Through campaigns, the association drew attention to sexual violence in the war and its consequences: Zeit zu sprechen (time to speak) in 2005 drew awareness to crimes against women during the Second World War. The campaign Im Einsatz (in action) from 2008 to 2011 provided information about women and girls in war and crisis areas and asked for support for them. In 2015, Medica mondiale and Medica Zenica published a systematic study of the long-term consequences of war rape in Bosnia and Herzegovina.

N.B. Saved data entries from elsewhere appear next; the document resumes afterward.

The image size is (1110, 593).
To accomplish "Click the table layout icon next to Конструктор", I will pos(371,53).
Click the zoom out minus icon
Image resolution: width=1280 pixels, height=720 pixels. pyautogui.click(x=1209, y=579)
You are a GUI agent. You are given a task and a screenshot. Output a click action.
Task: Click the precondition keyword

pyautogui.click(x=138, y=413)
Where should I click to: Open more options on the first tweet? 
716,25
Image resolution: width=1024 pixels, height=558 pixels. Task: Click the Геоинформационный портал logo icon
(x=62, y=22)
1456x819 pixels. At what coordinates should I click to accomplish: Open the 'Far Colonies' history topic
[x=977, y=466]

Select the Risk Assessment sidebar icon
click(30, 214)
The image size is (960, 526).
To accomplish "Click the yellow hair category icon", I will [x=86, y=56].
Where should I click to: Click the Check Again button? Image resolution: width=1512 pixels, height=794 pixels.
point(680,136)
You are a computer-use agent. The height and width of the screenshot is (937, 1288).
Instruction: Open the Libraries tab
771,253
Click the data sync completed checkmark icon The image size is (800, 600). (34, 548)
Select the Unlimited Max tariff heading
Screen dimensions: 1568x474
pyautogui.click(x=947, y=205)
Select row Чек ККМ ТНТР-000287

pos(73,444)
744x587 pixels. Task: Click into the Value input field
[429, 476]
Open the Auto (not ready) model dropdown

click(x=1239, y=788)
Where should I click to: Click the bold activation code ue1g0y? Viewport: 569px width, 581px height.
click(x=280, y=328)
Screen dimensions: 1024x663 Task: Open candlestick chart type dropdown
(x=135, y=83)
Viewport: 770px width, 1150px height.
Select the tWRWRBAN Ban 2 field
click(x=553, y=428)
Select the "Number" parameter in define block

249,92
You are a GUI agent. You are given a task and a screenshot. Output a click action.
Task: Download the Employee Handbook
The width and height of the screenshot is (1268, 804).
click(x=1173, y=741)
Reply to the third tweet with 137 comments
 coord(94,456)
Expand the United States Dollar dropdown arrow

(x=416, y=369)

With the support of the Ministry of Health, Emancipation, Nursing and Age of the State of North Rhine-Westphalia, the association has been offering training courses for workers and volunteers in the field of flight and migration since 2016, as well as seminars for health professionals involved in the care of those seeking protection. In June 2016, the association developed, in cooperation with Kölner Flüchtlingsrat e.V. (the Cologne Refugee Council), a position paper on the protection of women in refugee accommodations, which was submitted to the Ministry of the Interior and Municipal Affairs of North Rhine-Westphalia.

== Funding ==
The work of the organisation is financed by donations and grants from public funds. An annual report provides information about revenue and expenditure.